Citations d'Ernst Jünger
Orages d'acier, 1920
Le train fit halte à Bazancourt, petite ville de Champagne. Nous descendîmes. Pleins d'un respect incrédule, nous tendîmes l'oreille au rythme lent des laminoirs du front, mélodie qui, durant de longues années, allait nous devenir familière. Très loin, la boule blanche d'un shrapnell fondait dans le ciel gris de décembre. L'haleine du combat nous frôlait et faisait courir en nous un étrange frisson. Sentions-nous que nous allions presque tous être engloutis, en des jours où ce grondement sourd, derrière l'horizon, s'enflerait en tonnerre au roulement continu ? D'abord l'un, puis l'autre ?
- Incipit
- Orages d'acier (1920), Ernst Jünger, éd. Christian Bourgois éditeur, 1995 (ISBN 2-267-00-281-7), chap. Les tranchées dans la craie Champenoise, p. 11
Il devait d'ailleurs nous suivre pendant la guerre, ce tressaillement convulsif, à chaque bruit soudain et insolite. Qu'un train passât dans un bruit de ferraille, qu'un livre tombât par terre, qu'un cri retentît dans le noir — toujours, le cœur s'arrêtait une seconde, comme sentant la présence d'un grand péril inconnu. Ce fut la marque de ces quatre années passées dans l'ombre de la mort.

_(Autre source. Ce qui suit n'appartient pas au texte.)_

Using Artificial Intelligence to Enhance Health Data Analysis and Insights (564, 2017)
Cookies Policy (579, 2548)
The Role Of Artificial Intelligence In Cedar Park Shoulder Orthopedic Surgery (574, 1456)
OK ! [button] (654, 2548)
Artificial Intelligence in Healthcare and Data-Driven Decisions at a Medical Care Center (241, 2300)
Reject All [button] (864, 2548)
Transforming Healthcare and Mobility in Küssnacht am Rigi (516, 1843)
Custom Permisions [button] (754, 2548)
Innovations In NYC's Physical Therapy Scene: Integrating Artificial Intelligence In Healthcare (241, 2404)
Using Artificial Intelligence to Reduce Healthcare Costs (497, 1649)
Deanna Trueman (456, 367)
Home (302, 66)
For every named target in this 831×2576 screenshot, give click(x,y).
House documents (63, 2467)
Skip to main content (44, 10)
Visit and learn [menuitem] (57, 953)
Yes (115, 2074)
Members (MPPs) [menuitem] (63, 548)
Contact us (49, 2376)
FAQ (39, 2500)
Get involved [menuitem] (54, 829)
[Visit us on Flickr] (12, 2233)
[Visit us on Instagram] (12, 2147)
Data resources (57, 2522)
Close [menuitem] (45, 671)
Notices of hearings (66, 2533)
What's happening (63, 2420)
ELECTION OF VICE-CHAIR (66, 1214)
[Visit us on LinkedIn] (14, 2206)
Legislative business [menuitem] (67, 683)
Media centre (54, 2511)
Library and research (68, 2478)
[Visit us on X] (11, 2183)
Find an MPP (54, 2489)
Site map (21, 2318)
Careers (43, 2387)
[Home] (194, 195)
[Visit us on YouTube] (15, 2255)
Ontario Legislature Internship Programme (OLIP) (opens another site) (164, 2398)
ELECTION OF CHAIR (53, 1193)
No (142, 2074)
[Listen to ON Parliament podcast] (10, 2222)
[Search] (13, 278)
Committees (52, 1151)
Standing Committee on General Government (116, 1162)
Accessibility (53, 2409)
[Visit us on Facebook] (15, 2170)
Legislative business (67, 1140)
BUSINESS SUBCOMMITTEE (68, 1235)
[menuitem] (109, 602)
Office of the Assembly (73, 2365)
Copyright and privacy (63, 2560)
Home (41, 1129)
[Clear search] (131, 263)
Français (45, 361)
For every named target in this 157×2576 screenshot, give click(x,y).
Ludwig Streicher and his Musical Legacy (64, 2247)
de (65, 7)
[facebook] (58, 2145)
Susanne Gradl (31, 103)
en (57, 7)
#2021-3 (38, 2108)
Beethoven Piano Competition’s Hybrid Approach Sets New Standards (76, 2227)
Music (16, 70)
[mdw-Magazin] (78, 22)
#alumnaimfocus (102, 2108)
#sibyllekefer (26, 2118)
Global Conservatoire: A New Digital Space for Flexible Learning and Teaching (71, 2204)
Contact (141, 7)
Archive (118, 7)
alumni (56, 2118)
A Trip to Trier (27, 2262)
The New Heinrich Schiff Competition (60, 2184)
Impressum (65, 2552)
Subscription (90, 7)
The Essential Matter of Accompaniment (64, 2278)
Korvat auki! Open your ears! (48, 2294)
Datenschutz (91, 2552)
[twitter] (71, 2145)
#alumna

- Orages d'acier (1920), Ernst Jünger, éd. Christian Bourgois éditeur, 1995 (ISBN 2-267-00-281-7), chap. Les tranchées dans la craie Champenoise, p. 15
Sur l'une des civières avec lesquelles on nous avait enfoncés dans la voiture comme on enfourne des pains, un camarade atteint d'un coup dans le ventre souffrait atrocement. Il supplia chacun de nous de l'achever avec le pistolet de l'infirmier, pendu dans la voiture. Personne ne répondit. J'allai connaître plus tard ce qu'on ressent quand chaque cahot de la route tombe comme un coup de maillet dans un un blessure grave.
- Orages d'acier (1920), Ernst Jünger, éd. Christian Bourgois éditeur, 1995 (ISBN 2-267-00-281-7), chap. Les Eparges, p. 56
Entre neuf et dix heures, le feu prit une violence démentielle. La terre vacillait, le ciel semblait une marmite de géants en train de bouillir.
Des centaines de batteries lourdes tonnaient à Combles et tout autour ; des obus sans nombre se croisaient, hurlant et miaulant, au-dessus de nous. Tout était enveloppé d'une fumée épaisse, éclairée de lueurs funèbres par des fusées de couleur. Sous l'effet de violentes douleurs à la tête et les oreilles, nous ne pouvions nous entendre qu'en braillant des mots sans suite. La faculté de penser logiquement et le sens de la pesanteur semblaient paralysés. On était en proie au sentiment de l'inéluctable et du nécessaire, comme devant la fureur des éléments. Un sous-officier de la troisième section devint fou furieux.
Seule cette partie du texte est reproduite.